Energy Conversion Systems

The course provides basic information on the structure, function and status of selected energy plants and systems. For this purpose, the general physical and technical basics of energy conversion are dealt with first, followed by the technical realization by means of selected examples. Among other things, boiler plants, combined heat and power generation are dealt with. (CHP), fuel cell systems, steam and combined cycle power plants, nuclear power plants and selected renewable energy systems, such as solar thermal collectors or photovoltaics or geothermal energy.

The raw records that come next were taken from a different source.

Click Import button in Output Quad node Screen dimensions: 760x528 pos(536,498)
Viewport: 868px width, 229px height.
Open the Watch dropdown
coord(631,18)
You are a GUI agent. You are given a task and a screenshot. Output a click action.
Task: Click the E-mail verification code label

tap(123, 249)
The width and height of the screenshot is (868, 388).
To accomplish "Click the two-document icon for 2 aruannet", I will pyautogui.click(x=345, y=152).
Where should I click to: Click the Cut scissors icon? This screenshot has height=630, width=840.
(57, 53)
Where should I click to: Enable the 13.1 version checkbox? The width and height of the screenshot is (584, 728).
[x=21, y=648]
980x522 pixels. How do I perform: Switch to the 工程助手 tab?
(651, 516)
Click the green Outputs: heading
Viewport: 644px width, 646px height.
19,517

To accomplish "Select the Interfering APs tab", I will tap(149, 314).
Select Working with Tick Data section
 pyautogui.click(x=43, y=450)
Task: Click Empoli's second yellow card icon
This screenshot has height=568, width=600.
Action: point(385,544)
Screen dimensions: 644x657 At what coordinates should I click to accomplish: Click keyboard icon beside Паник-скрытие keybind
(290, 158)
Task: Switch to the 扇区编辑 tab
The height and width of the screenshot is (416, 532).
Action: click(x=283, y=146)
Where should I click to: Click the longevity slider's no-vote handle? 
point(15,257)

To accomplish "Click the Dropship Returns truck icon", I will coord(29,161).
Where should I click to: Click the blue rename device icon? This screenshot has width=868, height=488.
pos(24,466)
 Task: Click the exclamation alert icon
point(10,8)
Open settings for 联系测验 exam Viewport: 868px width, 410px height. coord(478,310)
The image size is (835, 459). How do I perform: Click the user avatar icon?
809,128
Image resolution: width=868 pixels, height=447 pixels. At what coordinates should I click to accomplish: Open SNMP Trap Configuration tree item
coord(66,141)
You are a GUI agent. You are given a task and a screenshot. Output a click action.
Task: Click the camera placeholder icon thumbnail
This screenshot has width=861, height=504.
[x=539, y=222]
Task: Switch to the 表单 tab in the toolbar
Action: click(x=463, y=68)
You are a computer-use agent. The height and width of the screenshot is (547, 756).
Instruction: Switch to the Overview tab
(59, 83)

On the one hand, the course imparts a physical and technical understanding of the interrelationships, and on the other it deals with the boundary conditions of the energy industry and the potential of the technologies discussed.

The accompanying exercise deepens the subject matter through calculation examples.

Learning Goals and Competencies

That Studyers know about:

    • have the relevant specialist vocabulary and know application examples,
    • deepened engineering fundamentals in the area of their major field of study,
    • the state of the art in modern engineering research in the area of their focus.

      Students have the ability to think in a networked and critical way, as well as interdisciplinary methodological competence. Furthermore, the students practice first approaches of scientific learning and thinking.

    They can:

    • model and solve engineering problems,
    • to solve complex mathematical problems in physical systems using suitable interdisciplinary methods,
    • knowledge is transferred to concrete engineering problems.


    • Students have acquired in-depth, interdisciplinary methodological competence and can apply it in a situational manner.